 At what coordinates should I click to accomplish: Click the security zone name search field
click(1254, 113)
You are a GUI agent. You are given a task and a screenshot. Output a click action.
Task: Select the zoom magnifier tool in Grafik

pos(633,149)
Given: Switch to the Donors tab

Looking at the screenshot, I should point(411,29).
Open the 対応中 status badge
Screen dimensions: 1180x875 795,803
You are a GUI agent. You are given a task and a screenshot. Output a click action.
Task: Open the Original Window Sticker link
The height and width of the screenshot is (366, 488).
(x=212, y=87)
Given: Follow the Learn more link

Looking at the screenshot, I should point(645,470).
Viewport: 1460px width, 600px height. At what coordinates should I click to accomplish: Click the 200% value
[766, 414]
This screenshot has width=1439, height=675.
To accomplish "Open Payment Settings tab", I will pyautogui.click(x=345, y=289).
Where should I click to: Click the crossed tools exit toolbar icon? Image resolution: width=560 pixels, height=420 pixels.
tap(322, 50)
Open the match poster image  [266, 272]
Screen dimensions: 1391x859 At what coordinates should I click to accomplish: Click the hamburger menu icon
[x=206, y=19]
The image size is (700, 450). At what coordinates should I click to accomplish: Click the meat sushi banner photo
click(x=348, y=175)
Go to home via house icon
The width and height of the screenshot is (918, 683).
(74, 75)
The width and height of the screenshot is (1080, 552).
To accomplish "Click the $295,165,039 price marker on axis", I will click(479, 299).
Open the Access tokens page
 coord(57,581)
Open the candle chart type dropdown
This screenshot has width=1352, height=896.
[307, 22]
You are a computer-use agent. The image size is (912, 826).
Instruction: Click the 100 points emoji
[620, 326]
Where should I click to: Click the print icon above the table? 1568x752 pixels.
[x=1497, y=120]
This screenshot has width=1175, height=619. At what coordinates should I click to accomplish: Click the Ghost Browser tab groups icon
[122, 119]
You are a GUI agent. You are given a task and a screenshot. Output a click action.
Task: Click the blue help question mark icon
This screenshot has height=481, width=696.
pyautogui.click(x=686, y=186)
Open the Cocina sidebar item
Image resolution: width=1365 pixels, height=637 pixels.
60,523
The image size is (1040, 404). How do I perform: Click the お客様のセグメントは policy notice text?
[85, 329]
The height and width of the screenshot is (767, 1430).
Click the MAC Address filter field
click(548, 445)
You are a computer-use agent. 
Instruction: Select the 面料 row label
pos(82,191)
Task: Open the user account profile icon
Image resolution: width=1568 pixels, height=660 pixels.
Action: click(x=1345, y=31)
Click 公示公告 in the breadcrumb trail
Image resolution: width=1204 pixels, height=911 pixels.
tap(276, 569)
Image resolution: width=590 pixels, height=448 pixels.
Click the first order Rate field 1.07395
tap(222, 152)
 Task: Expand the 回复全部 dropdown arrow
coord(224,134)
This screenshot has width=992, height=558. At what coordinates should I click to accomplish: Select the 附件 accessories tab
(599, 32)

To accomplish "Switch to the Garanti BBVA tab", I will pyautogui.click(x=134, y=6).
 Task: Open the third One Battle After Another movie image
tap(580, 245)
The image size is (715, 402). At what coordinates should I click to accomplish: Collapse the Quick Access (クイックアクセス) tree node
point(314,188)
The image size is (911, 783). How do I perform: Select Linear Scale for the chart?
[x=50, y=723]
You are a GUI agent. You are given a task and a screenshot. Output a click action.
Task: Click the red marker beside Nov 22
******************************
Written problem –
Write out the records above unchanged, from the line containing "Open the Cocina sidebar item" through the end of the records.

Task output –
Open the Cocina sidebar item
Image resolution: width=1365 pixels, height=637 pixels.
60,523
The image size is (1040, 404). How do I perform: Click the お客様のセグメントは policy notice text?
[85, 329]
The height and width of the screenshot is (767, 1430).
Click the MAC Address filter field
click(548, 445)
You are a computer-use agent. 
Instruction: Select the 面料 row label
pos(82,191)
Task: Open the user account profile icon
Image resolution: width=1568 pixels, height=660 pixels.
Action: click(x=1345, y=31)
Click 公示公告 in the breadcrumb trail
Image resolution: width=1204 pixels, height=911 pixels.
tap(276, 569)
Image resolution: width=590 pixels, height=448 pixels.
Click the first order Rate field 1.07395
tap(222, 152)
 Task: Expand the 回复全部 dropdown arrow
coord(224,134)
This screenshot has width=992, height=558. At what coordinates should I click to accomplish: Select the 附件 accessories tab
(599, 32)

To accomplish "Switch to the Garanti BBVA tab", I will pyautogui.click(x=134, y=6).
 Task: Open the third One Battle After Another movie image
tap(580, 245)
The image size is (715, 402). At what coordinates should I click to accomplish: Collapse the Quick Access (クイックアクセス) tree node
point(314,188)
The image size is (911, 783). How do I perform: Select Linear Scale for the chart?
[x=50, y=723]
You are a GUI agent. You are given a task and a screenshot. Output a click action.
Task: Click the red marker beside Nov 22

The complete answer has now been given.